### Page extract
BEGIN
Trigger warnings: This play references suicide, mental illness and prescription drug use. Please take care when reading this review.
It is not often one encounters art so powerfully raw that it can trigger you into an ugly cry. Kendall Feaver’s The Almighty Sometimes was that work for me.

Hyperrealistic in its portrayal of the transition from childhood to adult mental healthcare, the play delves into the choices we make – as parents, as partners, as patients, and even as healthcare providers – and the oftentimes difficult (and sometimes necessary) effects of said choices.
Without giving too much away, I daresay I consider myself somewhat versed in this topic. I have been both the parent and the daughter in this scenario. Feaver has managed to nudge every single nerve-ending and deep-seated trauma response as only someone who has lived this reality could.
The play follows Anna (‘Ana Ika), who has been medicated for a mental health diagnosis since she was 11. She lives with her caring (and perhaps even a touch overprotective) mother Renee (Alison van Reeken). Newly 18, she is facing change – possibly attending uni, a new boyfriend Oliver (Harry Gilchrist), and embarking seriously on her writing career. After all, she came across the notebooks she’d written in as a child, and they were brilliant. Advanced, even, if a bit dark, but still promising. If only she could write something now. Convinced the medication she has been on since age 11 is dulling her ability, she goes off them cold turkey, leading her mental state to spiral dangerously. As she lashes out against everyone around her, her close circle is forced to confront the limits of their love, and to grapple hard questions with no easy answers: Whose life is it, anyway? And at what cost, stability?
Amy Mathews shone in her role as paediatric psychiatrist, Dr Vivienne, trying desperately to maintain the balance and sensitivity between healthcare professional, safe space, and one of the chosen few in Anna’s life whom she trusts and even thinks of as a “friend”, whether or not it was appropriate. ‘Ana Ika was brilliant as Dr Vivienne’s troubled patient, portraying the transition between stable Anna to spiraling Anna with a subtlety and authenticity that was exceptional. The standout for me, however, was Alison van Reeken, who played Anna’s mother Renee. Perhaps it was a shared kinship between Renee and I over our circumstances – trying to grasp on to the tenuous hold on Anna’s wellness, without usurping her autonomy, and facing the reality of the impossibility of it all.
END
### Goal of the exercise
Answer these from the review of The Almighty Sometimes:
1. Who wrote the play?
2. At what age did Anna begin taking medication?
3. Which actor plays Dr Vivienne?

### Material provided
BEGIN
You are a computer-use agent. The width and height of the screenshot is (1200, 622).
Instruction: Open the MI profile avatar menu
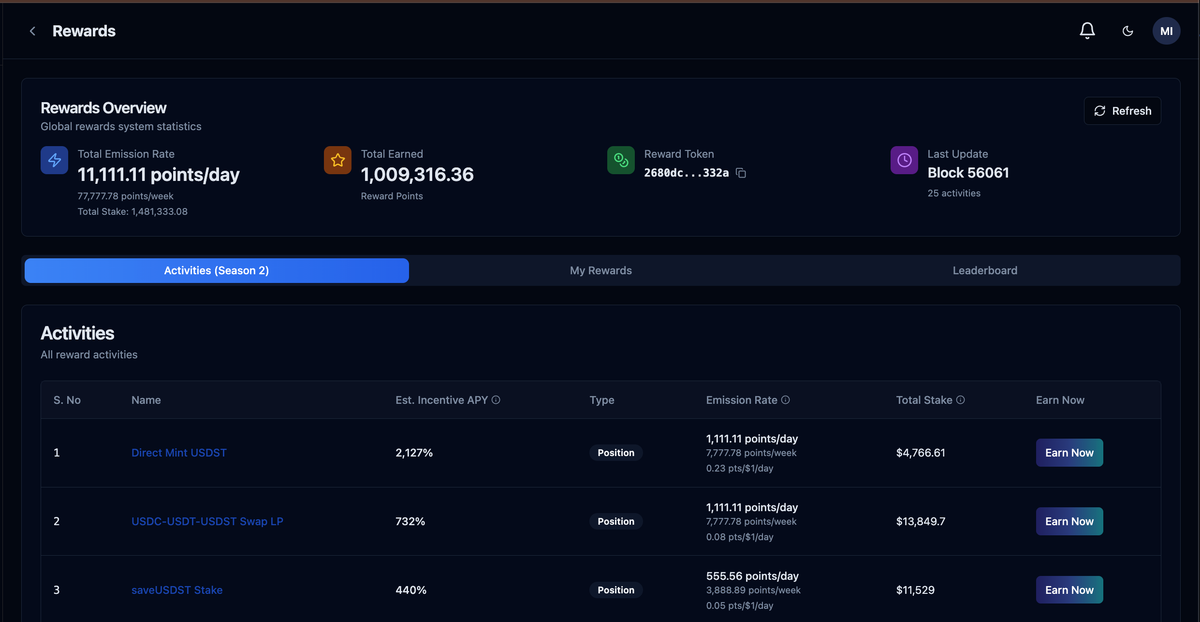[1166, 30]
END
### Task output
1. Kendall Feaver
2. 11
3. Amy Mathews